I can only be ashamed and try to protest. Occupation, any occupation, depends on the willingness of soldiers to maintain it. I know that many soldiers, in the standing army and in the reserves, are still willing to carry out their orders; to continue to believe, despite what they see with their own eyes, that repression can lead to victory. I won't be among them. I refuse to be an active partner to what is being done in my name in any case.

There are deeds that are unforgivable. We will all have to answer for the killing of civilians, the mass destruction of homes, the curfew, the humiliation and the starvation; for the policy of apartheid that distinguishes between the Jewish master and his Palestinian subject; for the out-and-out racism and the hard-heartedness.
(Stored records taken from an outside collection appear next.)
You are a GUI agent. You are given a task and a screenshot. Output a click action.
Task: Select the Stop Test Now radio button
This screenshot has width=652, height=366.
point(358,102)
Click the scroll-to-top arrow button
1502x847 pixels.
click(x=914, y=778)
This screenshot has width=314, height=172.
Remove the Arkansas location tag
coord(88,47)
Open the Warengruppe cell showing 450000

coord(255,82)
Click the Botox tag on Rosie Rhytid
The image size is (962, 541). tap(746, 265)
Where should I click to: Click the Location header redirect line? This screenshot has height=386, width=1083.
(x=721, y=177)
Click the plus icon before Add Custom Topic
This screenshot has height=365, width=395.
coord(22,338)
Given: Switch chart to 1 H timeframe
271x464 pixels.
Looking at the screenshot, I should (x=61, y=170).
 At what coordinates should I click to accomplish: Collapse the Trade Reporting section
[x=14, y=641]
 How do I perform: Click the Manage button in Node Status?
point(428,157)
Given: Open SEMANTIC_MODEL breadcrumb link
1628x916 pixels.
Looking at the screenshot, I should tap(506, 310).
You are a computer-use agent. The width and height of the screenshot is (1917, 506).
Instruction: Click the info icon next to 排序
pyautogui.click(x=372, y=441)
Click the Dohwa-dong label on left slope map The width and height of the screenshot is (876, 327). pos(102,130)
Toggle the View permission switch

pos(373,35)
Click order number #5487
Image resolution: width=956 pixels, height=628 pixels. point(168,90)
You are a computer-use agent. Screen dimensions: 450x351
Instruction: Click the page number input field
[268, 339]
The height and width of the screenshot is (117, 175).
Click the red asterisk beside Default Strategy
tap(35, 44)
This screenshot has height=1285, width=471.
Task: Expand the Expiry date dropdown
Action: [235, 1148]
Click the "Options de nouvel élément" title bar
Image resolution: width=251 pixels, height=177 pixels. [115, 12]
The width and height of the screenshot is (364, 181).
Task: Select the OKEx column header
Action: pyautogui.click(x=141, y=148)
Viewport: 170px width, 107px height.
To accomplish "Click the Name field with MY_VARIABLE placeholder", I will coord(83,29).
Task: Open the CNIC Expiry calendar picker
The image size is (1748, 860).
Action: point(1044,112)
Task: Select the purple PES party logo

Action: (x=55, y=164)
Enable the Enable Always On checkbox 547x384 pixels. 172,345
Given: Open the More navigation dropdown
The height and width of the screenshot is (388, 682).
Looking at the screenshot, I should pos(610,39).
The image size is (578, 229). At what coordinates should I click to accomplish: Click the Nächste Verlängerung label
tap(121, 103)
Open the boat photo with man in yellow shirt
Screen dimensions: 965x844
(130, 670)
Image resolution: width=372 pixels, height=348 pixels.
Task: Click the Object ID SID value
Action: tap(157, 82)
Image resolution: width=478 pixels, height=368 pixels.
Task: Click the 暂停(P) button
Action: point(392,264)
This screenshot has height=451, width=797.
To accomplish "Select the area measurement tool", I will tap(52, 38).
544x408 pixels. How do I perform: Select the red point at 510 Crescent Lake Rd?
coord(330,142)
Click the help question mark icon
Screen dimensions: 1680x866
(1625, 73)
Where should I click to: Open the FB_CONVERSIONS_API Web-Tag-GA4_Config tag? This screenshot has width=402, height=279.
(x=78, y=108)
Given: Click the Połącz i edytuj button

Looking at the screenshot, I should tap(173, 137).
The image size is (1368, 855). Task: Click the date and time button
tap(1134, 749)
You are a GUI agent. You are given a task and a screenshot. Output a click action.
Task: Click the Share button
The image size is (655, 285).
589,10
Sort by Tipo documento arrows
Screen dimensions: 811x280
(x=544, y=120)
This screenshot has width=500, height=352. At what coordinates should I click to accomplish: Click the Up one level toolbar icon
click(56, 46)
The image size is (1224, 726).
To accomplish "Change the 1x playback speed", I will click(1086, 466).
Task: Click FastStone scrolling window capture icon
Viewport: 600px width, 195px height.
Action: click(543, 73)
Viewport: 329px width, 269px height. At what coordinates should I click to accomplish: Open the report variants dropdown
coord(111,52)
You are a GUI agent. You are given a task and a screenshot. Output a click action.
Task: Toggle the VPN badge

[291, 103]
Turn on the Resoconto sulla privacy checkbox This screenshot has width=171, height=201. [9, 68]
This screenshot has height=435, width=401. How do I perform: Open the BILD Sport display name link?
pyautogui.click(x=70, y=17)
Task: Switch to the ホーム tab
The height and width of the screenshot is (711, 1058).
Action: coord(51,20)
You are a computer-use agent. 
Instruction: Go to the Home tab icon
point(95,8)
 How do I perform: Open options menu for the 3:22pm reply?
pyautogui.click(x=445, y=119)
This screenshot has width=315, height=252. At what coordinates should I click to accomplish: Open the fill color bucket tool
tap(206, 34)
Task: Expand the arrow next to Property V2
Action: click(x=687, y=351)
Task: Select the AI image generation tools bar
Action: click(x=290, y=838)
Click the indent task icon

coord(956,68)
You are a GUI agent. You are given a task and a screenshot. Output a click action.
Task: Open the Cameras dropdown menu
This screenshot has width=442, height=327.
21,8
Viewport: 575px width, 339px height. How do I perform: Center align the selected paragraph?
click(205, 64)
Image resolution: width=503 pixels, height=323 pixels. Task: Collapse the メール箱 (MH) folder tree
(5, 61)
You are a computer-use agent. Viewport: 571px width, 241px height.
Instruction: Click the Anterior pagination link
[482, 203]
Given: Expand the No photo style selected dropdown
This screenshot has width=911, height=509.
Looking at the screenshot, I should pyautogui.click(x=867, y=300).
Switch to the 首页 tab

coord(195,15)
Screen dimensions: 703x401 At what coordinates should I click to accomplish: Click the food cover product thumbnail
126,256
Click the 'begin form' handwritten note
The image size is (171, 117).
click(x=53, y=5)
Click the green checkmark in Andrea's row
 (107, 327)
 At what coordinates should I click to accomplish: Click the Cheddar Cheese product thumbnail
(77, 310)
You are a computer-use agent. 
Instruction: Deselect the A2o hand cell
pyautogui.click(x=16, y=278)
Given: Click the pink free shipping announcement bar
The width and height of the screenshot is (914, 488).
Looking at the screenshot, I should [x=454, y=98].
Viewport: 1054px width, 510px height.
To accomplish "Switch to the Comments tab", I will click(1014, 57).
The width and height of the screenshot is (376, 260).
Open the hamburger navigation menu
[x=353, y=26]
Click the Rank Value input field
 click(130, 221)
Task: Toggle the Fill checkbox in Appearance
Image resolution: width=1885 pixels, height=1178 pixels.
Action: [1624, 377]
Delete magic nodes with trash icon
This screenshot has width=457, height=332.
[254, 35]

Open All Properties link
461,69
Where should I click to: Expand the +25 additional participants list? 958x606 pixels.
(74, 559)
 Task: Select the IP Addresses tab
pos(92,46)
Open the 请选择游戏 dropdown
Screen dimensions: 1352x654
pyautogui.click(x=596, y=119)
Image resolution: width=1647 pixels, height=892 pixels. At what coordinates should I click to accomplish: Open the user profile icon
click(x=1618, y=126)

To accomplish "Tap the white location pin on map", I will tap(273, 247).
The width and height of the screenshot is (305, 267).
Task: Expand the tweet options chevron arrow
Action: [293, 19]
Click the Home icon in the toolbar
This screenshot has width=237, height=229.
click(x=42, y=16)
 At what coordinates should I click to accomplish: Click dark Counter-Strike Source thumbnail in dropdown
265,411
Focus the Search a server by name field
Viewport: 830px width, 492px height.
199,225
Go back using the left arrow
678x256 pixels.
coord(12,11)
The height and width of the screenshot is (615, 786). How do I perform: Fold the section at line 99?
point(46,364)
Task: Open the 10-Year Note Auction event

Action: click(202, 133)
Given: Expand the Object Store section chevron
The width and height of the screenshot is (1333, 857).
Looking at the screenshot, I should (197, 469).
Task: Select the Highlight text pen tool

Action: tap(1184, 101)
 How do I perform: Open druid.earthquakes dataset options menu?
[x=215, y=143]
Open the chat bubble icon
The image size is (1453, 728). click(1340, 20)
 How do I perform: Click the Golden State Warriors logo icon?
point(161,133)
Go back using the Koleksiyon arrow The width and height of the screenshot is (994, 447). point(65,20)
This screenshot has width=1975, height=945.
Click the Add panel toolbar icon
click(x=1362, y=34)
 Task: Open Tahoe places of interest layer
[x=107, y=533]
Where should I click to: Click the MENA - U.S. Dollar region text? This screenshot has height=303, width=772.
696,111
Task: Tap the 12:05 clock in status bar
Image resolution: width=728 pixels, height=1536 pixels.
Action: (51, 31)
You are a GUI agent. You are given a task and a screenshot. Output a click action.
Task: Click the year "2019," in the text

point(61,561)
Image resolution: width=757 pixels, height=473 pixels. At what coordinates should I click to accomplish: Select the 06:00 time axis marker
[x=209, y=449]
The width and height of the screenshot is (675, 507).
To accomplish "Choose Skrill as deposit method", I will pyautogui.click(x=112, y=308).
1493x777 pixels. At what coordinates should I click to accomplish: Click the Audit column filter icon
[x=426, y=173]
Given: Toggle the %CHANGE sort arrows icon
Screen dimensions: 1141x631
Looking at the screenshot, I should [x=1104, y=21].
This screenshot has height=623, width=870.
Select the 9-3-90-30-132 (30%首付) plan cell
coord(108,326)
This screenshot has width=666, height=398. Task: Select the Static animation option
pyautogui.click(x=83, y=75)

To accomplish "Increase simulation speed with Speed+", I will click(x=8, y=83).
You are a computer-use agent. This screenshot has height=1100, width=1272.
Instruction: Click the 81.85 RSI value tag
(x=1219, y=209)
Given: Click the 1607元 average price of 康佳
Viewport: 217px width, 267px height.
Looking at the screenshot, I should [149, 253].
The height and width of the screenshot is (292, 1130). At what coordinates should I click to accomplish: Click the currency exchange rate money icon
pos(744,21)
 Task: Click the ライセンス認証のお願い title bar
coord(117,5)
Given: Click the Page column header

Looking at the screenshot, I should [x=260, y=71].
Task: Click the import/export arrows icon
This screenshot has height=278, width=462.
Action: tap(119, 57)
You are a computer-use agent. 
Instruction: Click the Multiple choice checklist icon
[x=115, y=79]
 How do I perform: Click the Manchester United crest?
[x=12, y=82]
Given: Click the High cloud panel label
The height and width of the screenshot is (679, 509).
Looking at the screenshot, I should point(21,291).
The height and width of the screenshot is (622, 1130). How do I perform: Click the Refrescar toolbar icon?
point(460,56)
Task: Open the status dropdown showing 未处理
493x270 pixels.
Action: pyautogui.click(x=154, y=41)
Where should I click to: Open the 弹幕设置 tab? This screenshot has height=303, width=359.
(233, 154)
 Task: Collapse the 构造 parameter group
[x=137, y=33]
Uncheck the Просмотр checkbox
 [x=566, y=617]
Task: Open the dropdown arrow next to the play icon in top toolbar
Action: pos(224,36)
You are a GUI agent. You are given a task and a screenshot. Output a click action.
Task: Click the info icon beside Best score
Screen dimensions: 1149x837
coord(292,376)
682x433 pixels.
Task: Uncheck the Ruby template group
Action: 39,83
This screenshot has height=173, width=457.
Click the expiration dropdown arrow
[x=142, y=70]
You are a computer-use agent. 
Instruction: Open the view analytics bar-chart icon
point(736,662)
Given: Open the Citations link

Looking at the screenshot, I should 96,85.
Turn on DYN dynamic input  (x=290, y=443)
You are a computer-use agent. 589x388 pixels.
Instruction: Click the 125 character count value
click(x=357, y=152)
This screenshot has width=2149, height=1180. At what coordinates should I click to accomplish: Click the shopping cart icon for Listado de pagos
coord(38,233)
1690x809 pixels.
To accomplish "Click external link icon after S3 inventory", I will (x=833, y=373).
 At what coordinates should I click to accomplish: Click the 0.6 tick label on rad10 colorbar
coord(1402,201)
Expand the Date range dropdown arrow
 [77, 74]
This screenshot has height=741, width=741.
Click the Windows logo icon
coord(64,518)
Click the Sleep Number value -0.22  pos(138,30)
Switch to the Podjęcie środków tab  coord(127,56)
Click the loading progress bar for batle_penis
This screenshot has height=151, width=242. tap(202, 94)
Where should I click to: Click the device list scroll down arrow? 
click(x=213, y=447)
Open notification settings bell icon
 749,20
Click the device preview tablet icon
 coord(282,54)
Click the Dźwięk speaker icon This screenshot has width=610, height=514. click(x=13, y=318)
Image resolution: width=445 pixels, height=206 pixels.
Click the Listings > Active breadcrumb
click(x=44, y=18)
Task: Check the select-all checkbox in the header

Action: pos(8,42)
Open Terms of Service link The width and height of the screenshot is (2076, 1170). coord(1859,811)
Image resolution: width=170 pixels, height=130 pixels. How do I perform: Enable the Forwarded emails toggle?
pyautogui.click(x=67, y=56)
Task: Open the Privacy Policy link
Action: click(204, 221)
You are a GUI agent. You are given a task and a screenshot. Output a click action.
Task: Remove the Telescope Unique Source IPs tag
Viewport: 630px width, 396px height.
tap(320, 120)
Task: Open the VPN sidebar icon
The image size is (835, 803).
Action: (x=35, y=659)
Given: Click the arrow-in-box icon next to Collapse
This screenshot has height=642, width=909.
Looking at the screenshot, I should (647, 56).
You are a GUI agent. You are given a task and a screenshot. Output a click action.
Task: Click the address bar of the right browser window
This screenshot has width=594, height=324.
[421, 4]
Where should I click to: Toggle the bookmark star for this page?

I have been working in a human rights organization for about a year-and-a-half. In my work, I am exposed daily to Israel's routinely negative conduct in the territories. I am witness to the military's mobilization for carrying out and preparing these deeds. In the course of my work, I frequently travel to the occupied territories, learn at first-hand about the situation I have described, and try to change it. I won't go to those places in uniform.

Eyal Raz

The writer was sentenced this week to 14 days in jail for refusing to serve in the territories.